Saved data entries
▽

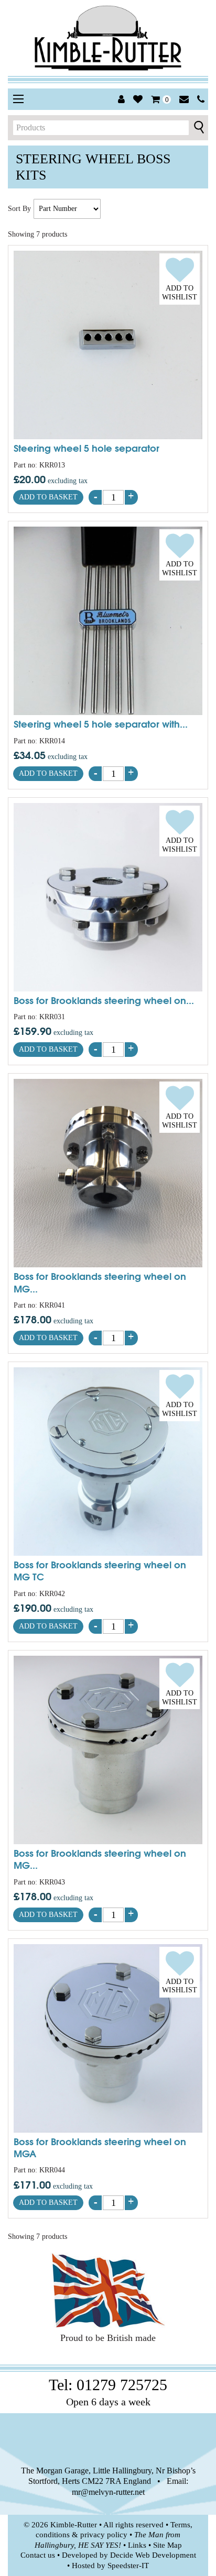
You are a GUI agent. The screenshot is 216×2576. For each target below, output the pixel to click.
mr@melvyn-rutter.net (108, 2492)
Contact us (37, 2555)
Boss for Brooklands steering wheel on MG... (100, 1281)
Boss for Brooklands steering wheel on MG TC (100, 1570)
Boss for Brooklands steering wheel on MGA (100, 2147)
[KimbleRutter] (108, 38)
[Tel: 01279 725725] (200, 99)
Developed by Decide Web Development (129, 2555)
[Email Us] (184, 99)
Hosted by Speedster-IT (110, 2565)
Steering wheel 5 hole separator (86, 447)
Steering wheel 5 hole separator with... (101, 723)
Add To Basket (48, 497)
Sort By (19, 209)
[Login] (121, 99)
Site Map (167, 2545)
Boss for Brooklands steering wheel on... (104, 1000)
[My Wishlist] (137, 99)
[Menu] (18, 99)
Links (137, 2545)
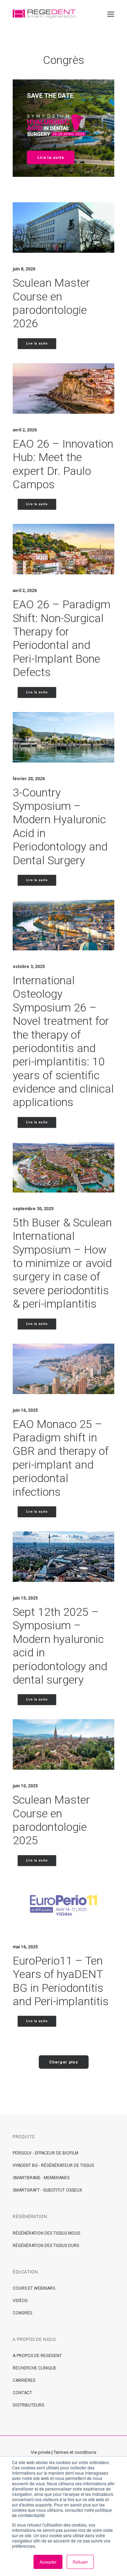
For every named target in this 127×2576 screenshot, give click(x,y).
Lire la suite (50, 157)
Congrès (22, 2313)
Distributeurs (28, 2405)
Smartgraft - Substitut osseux (47, 2190)
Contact (22, 2392)
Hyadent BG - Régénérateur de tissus (53, 2165)
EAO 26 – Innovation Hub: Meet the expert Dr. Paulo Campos (63, 464)
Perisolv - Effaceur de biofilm (45, 2153)
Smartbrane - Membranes (41, 2177)
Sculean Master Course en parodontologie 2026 (51, 303)
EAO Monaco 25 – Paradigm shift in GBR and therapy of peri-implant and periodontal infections (61, 1458)
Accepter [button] (48, 2562)
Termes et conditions (75, 2452)
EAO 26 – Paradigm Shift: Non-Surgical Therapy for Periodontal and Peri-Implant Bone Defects (61, 638)
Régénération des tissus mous (46, 2233)
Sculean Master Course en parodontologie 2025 (51, 1820)
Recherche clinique (34, 2368)
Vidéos (20, 2300)
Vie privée (40, 2452)
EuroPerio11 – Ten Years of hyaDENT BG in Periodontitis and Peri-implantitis (61, 1981)
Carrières (24, 2380)
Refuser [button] (80, 2562)
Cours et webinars (34, 2288)
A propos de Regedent (37, 2355)
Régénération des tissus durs (46, 2245)
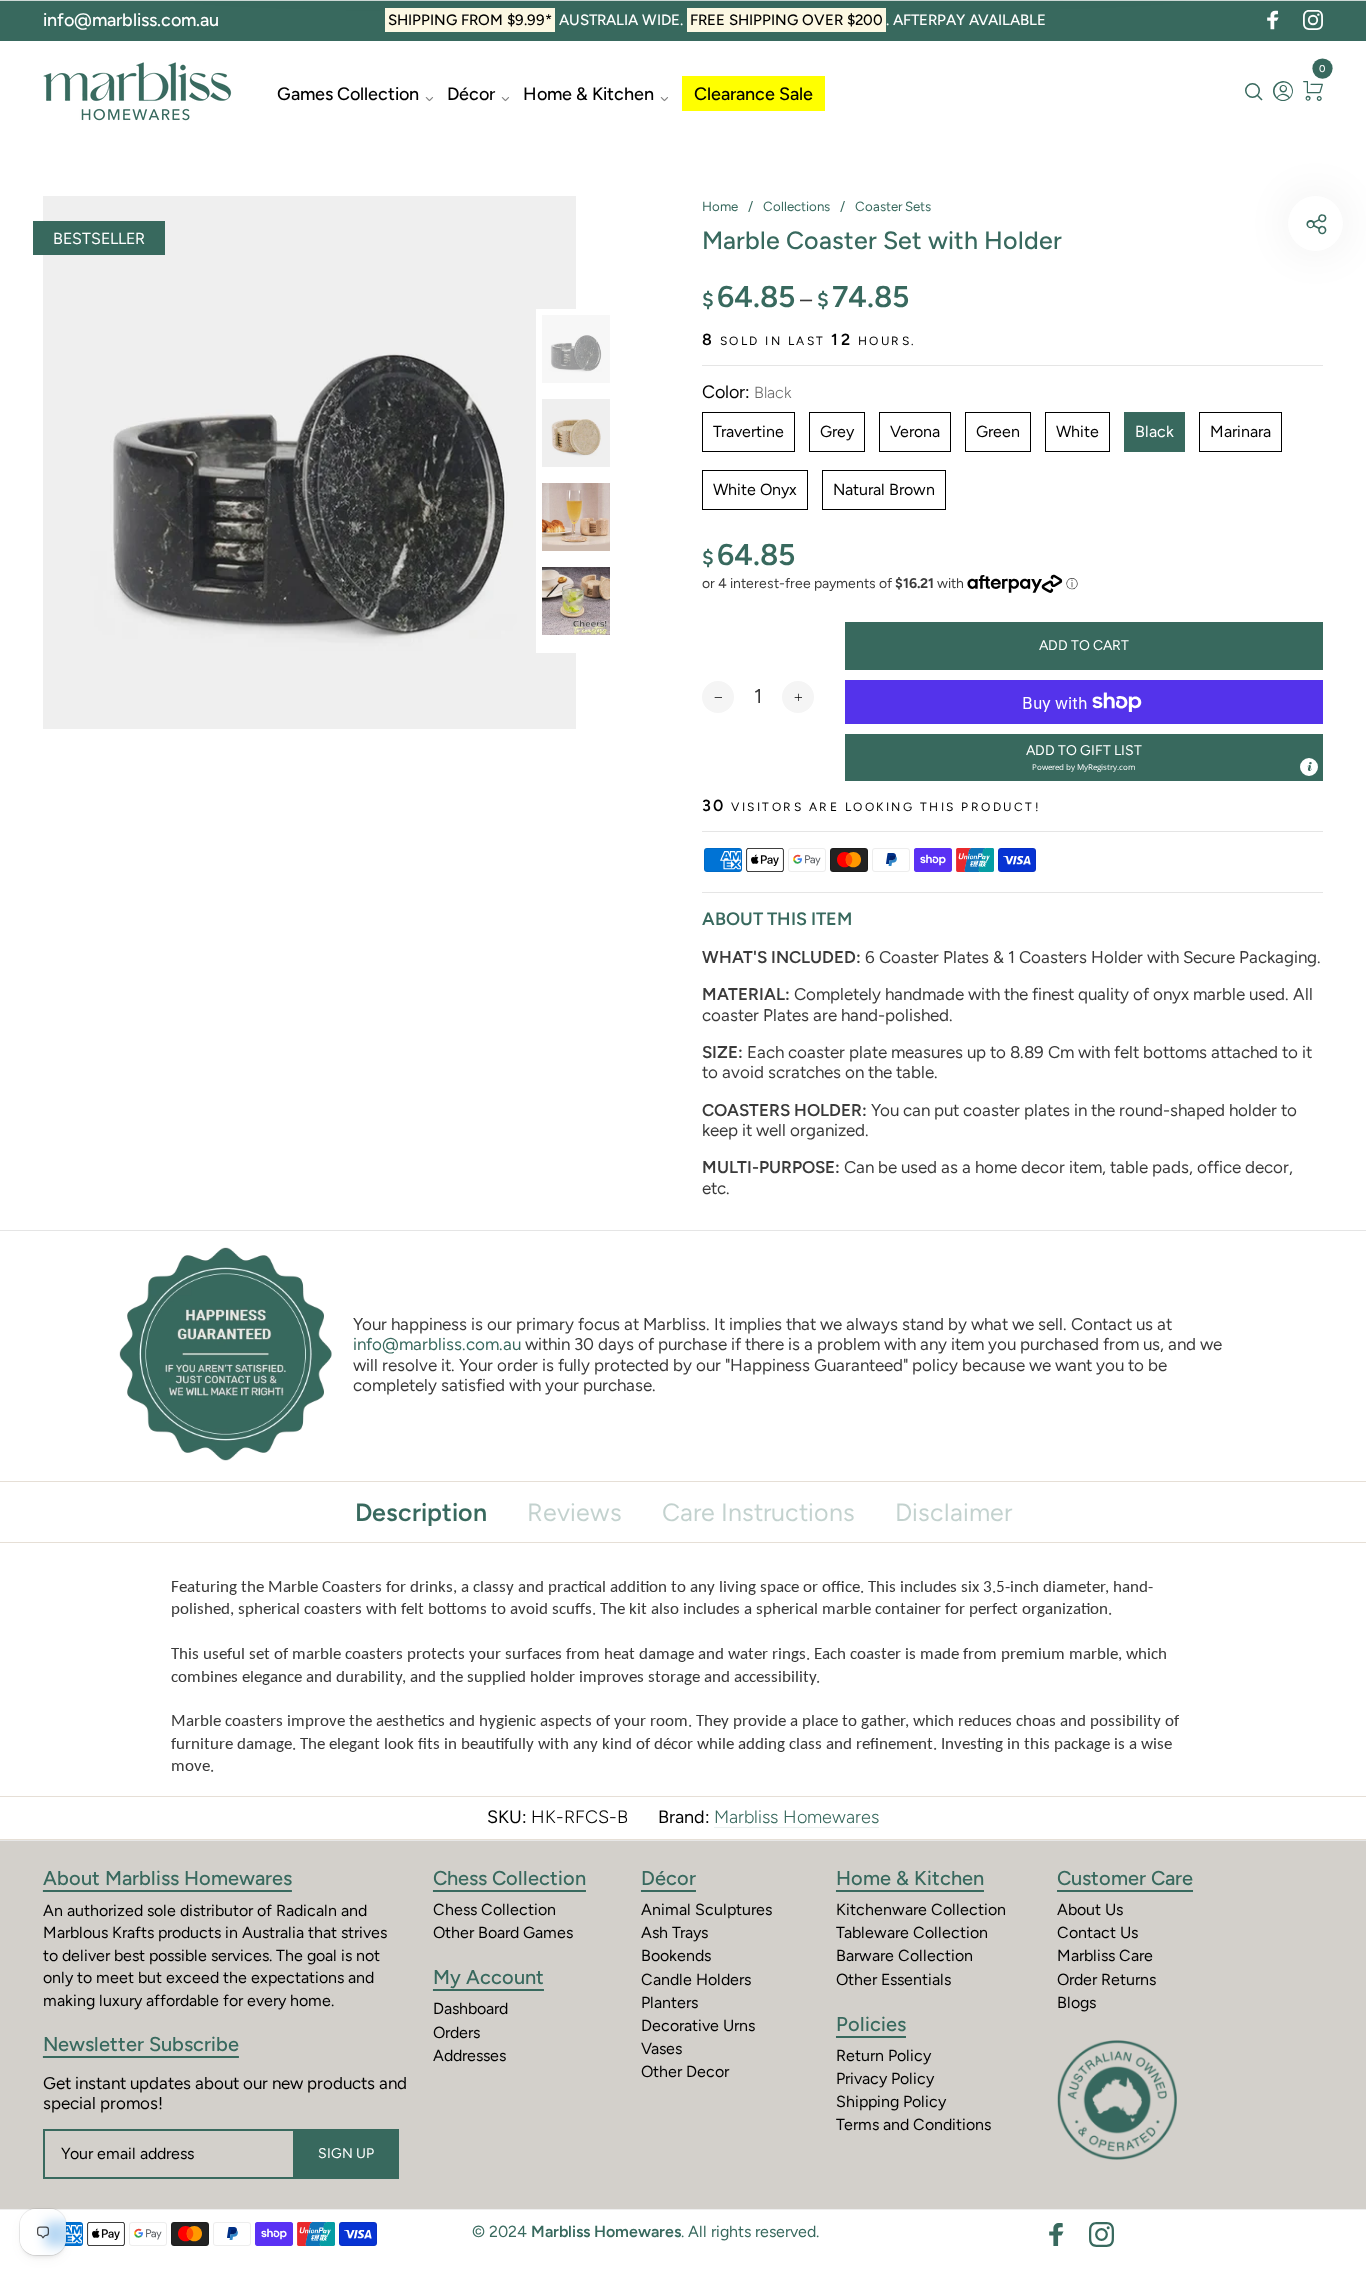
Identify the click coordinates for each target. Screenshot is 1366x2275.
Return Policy (883, 2055)
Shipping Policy (891, 2101)
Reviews (574, 1512)
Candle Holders (696, 1979)
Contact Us (1097, 1932)
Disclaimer (953, 1512)
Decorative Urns (698, 2025)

△

Your instructions
Repeat the lines above exactly, beginning with the one containing "Sculean Master Course en parodontologie 2025" and finishing with the one containing "Identify the click". No pictures belong in the copy.

Exercise result
Sculean Master Course en parodontologie 2025 (51, 1820)
Recherche clinique (34, 2368)
Vidéos (20, 2300)
Vie privée (40, 2452)
EuroPerio11 – Ten Years of hyaDENT BG in Periodontitis and Peri-implantitis (61, 1981)
Carrières (24, 2380)
Refuser [button] (80, 2562)
Cours et webinars (34, 2288)
A propos de Regedent (37, 2355)
Régénération des tissus durs (46, 2245)
Identify the click coordinates for each target. Screenshot is 1366x2275.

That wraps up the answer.